What are triangular numbers?

We explain what triangular numbers are and how able children in Year 5 or 6 might be taught to use algebraic formula to calculate a triangular number.

What are triangular numbers?

When certain numbers of dots are arranged into equilateral triangles as follows, these are triangular numbers:

Triangular numbers do not appear in the primary-school national curriculum for maths, but they are taught at secondary school and may be taught to very able Year 5 or 6 children.

A child may be shown the above diagram and then asked to work out how many dots will be in the fifth or sixth or seventh diagram.

Some children at this point will draw the diagram to work out the answer, but others may work out that there may be a quicker way.
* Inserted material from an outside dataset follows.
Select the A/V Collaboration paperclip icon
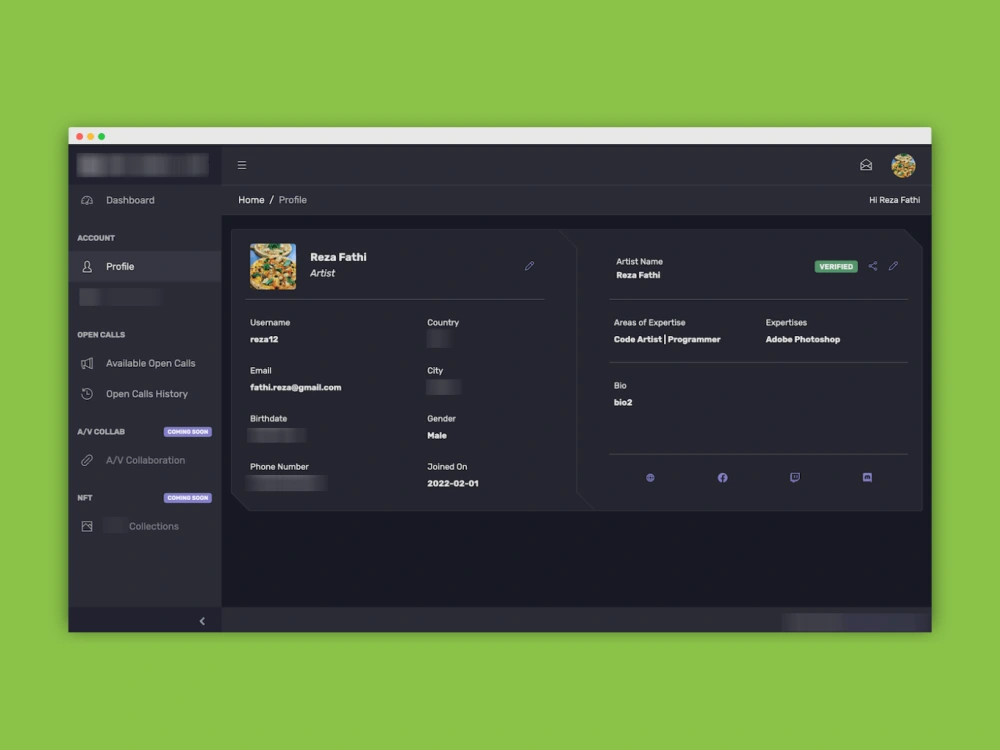The height and width of the screenshot is (750, 1000). pyautogui.click(x=87, y=460)
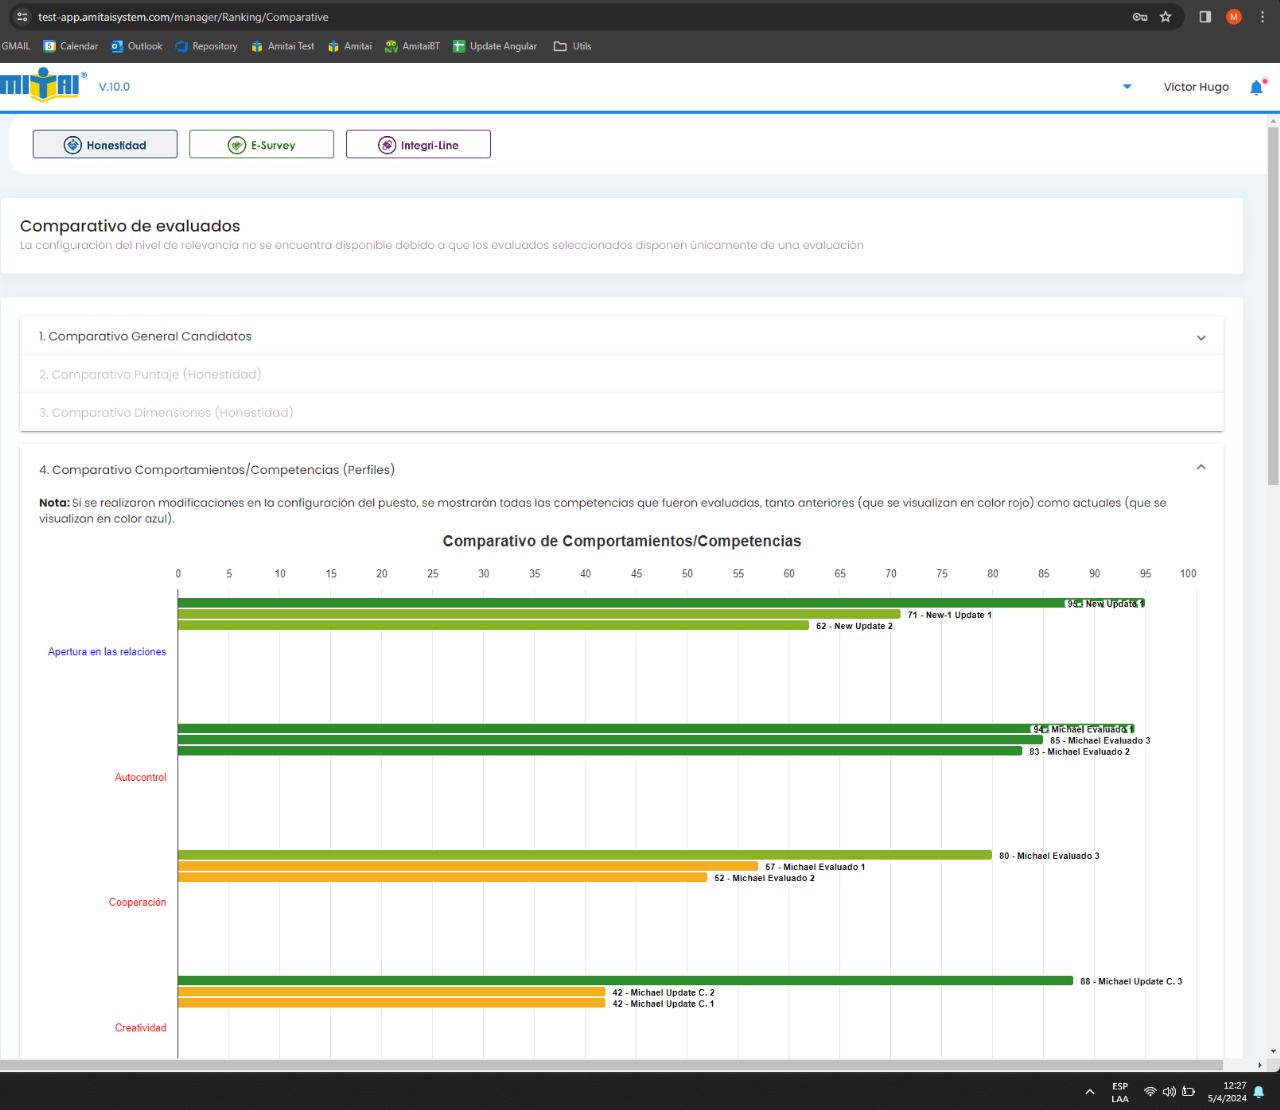Open the Chrome profile avatar
The image size is (1280, 1110).
click(1234, 17)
For example, they may see that the number of dots along the bottom of the triangle is the same as the number of the diagram (the third diagram has three dots along the bottom, the fourth diagram has four dots along the bottom) so they will know that the sixth diagram will have six dots along the bottom.
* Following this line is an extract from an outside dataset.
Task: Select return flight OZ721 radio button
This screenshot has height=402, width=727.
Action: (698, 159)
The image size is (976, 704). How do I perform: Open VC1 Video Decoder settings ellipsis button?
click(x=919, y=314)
They may then notice that each diagram is the same as the last, except with a new bottom row of dots added, so the seventh diagram will be the same as the sixth, except with 7 dots added at the bottom, therefore the seventh diagram will have 28 dots.
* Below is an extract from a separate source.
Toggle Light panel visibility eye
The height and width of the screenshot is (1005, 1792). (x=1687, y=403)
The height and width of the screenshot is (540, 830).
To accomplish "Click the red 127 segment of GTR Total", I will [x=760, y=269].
There is an algebraic formula for working out the number of dots, which children will learn in KS3 maths.

If children are sitting 11+ or entrance exams, it is likely that a question involving patterns such as these will come up.

Children need to be logical and methodical in working these questions out. It will not always be necessary for them to find a formula for working them out, but it is important they have an efficient method for considering how the pattern will continue beyond what is shown on the page.